11

Is there a way that once a complex classification tree is constructed using rpart (in R), to organize the decision rules produced for each class? So instead of getting one huge tree, we get a set of rules for each of the classes?

(if so, how?)

Here is a simple code example to show examples on:

fit <- rpart(Kyphosis ~ Age + Number + Start, data=kyphosis)

Thanks.

Tal Galili
  • 19,935
  • 32
  • 133
  • 195

2 Answers2

9

Such a functionality (or a close one) seems to be available in the rattle package, as described in RJournal 1/2 2009 (p. 50), although I only checked it from the command-line.

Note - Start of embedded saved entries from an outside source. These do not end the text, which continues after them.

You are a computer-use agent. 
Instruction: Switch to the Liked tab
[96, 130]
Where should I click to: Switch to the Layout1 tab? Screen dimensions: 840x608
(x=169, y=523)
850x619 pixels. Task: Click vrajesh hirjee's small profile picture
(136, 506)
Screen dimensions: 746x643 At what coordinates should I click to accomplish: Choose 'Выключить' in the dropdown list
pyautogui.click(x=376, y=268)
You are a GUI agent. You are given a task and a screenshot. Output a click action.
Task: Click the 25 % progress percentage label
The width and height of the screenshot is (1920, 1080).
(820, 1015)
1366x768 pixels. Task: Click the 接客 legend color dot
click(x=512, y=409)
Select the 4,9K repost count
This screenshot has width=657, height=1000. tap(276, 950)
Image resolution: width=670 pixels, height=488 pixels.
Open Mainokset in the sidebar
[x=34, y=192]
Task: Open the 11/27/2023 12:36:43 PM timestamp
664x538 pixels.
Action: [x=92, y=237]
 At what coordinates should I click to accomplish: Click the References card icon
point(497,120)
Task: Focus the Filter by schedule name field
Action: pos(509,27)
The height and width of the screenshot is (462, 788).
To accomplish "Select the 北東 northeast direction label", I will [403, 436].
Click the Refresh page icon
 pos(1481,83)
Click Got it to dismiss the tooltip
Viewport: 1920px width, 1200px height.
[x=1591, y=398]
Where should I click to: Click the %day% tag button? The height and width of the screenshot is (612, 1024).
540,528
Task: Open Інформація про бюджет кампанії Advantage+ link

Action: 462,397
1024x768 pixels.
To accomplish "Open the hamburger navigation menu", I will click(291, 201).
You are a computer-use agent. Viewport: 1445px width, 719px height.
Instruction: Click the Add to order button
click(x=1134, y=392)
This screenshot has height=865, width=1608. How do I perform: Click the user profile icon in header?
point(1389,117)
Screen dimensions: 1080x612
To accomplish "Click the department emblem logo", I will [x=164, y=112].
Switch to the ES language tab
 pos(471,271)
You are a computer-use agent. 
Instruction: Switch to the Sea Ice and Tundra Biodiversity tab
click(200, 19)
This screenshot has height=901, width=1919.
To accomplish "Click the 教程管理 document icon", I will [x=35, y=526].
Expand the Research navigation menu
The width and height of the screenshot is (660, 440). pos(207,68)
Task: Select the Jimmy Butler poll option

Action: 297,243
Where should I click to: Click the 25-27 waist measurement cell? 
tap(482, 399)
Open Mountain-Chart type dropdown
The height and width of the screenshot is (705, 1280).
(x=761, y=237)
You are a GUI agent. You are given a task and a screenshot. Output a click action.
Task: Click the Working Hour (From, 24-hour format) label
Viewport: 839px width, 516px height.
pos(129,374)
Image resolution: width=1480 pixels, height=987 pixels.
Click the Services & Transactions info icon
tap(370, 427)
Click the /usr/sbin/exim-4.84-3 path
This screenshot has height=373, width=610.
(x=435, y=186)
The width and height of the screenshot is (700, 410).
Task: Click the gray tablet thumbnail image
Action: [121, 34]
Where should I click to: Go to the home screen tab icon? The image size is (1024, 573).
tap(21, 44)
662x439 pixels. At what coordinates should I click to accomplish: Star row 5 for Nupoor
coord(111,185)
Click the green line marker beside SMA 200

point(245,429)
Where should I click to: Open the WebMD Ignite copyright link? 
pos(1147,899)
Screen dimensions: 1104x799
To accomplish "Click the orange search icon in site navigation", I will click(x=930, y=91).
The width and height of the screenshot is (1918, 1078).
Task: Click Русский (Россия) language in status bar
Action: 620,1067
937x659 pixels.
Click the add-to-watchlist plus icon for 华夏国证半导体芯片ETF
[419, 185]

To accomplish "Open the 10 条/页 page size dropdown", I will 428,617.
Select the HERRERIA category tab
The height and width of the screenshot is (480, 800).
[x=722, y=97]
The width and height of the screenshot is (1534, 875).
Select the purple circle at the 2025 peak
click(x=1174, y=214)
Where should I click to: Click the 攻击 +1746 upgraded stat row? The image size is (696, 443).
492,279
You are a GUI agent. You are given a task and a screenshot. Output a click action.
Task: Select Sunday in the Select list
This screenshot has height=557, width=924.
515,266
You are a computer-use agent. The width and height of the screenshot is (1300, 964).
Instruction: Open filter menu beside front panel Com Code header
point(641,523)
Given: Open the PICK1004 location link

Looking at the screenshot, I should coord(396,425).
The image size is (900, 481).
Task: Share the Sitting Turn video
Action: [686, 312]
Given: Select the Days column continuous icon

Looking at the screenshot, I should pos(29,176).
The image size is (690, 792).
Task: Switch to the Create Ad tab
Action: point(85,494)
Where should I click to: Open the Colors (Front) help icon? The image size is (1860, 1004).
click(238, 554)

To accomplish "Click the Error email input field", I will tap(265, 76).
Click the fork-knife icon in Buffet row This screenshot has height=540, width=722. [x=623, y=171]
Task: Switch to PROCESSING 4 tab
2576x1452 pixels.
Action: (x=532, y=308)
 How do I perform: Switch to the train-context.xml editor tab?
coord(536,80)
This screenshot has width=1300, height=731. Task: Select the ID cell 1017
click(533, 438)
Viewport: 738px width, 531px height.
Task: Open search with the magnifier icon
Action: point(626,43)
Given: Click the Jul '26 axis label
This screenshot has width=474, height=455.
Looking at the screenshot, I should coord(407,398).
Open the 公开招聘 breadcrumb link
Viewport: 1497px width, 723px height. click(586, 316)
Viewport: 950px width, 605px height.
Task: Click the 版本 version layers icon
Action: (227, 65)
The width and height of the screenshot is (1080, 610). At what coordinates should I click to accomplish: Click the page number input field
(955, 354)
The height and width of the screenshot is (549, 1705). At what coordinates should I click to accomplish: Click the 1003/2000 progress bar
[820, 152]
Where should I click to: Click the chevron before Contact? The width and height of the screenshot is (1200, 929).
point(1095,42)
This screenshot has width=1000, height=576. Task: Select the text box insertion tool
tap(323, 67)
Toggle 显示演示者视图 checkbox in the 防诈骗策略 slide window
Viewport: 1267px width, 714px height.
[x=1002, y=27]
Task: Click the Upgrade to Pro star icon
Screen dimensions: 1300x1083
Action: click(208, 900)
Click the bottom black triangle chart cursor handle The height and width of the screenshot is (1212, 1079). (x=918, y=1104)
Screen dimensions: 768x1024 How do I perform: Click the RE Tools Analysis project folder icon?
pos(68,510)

For your example, it yields the following output:

 Rule number: 3 [Kyphosis=present cover=19 (23%) prob=0.58]
   Start< 8.5

 Rule number: 23 [Kyphosis=present cover=7 (9%) prob=0.57]
   Start>=8.5
   Start< 14.5
   Age>=55
   Age< 111

 Rule number: 22 [Kyphosis=absent cover=14 (17%) prob=0.14]
   Start>=8.5
   Start< 14.5
   Age>=55
   Age>=111

 Rule number: 10 [Kyphosis=absent cover=12 (15%) prob=0.00]
   Start>=8.5
   Start< 14.5
   Age< 55

 Rule number: 4 [Kyphosis=absent cover=29 (36%) prob=0.00]
   Start>=8.5
   Start>=14.5

To get this output, I source the rattle/R/rpart.R source file (from the source package) in my workspace, after having removed the two calls to Rtxt() in the asRules.rpart() function (you can also replace it with print). Then, I just type

> asRules(fit)
chl
  • 50,972
  • 18
  • 205
  • 364
5

The rpart.plot package version 3.0 (July 2018) has a function rpart.rules for generating a set of rules for a tree. For example

library(rpart.plot)
fit <- rpart(Kyphosis ~ Age + Number + Start, data=kyphosis)
rpart.rules(fit)

gives

Kyphosis
    0.00 when Start >=      15
    0.00 when Start is 9 to 15 & Age <  55
    0.14 when Start is 9 to 15 & Age >=       111
    0.57 when Start is 9 to 15 & Age is 55 to 111
    0.58 when Start <  9

For more examples see Chapter 4 of the rpart.plot vignette.